**Brief**
Pull out each line of the entries below that contains the string "height". Case counts.

**Excerpted records**
------

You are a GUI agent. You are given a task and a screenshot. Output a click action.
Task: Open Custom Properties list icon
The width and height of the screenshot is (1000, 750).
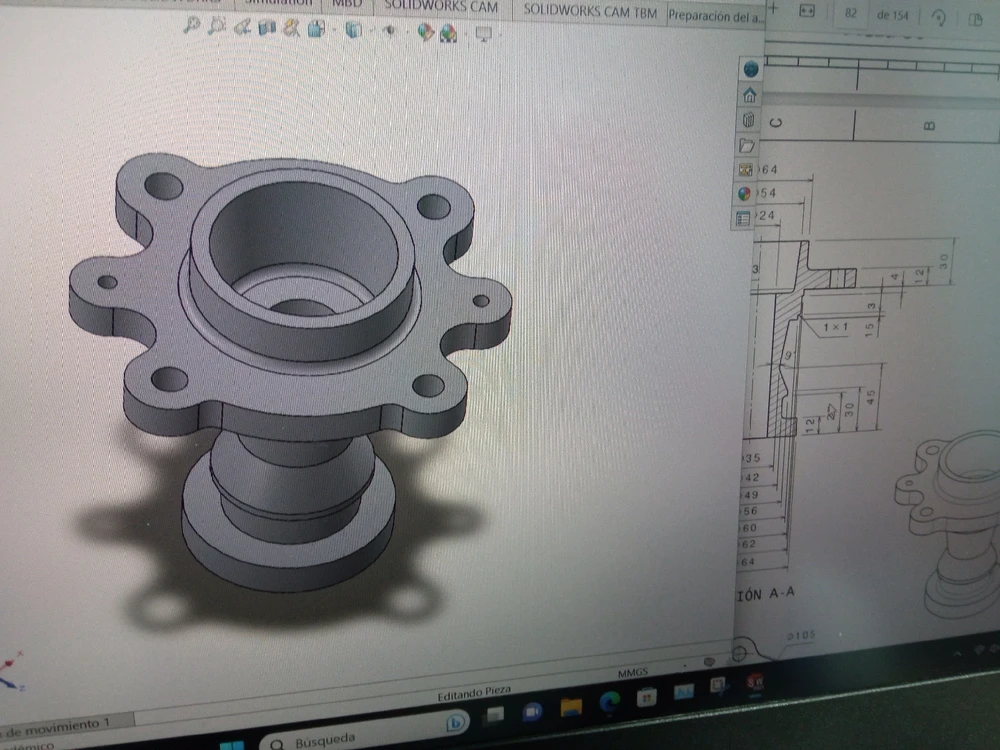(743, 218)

------

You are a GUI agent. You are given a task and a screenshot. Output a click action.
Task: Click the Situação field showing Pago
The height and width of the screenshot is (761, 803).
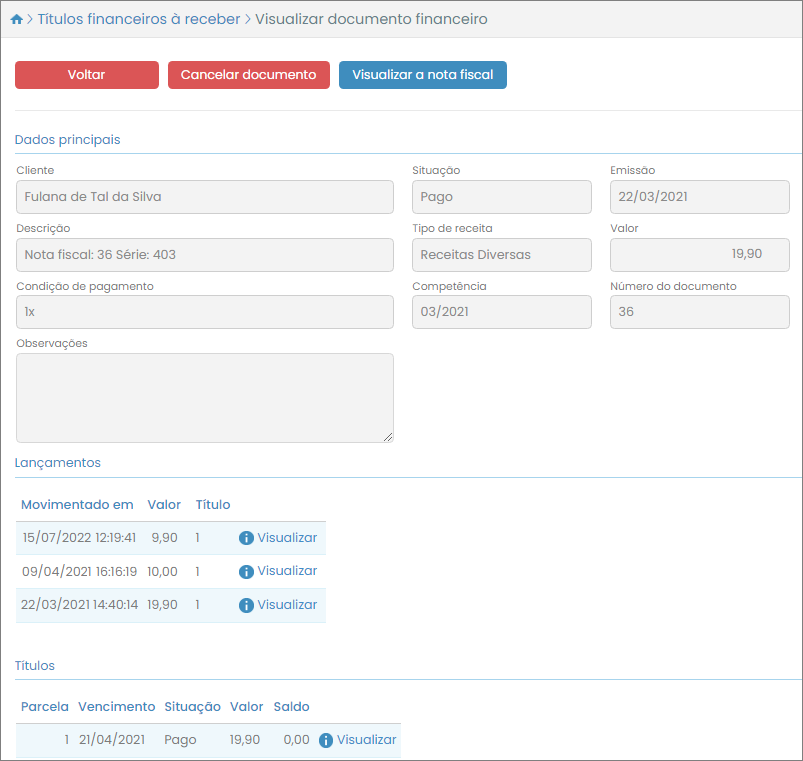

------

**Solution for this exercise**
The width and height of the screenshot is (1000, 750).
The height and width of the screenshot is (761, 803).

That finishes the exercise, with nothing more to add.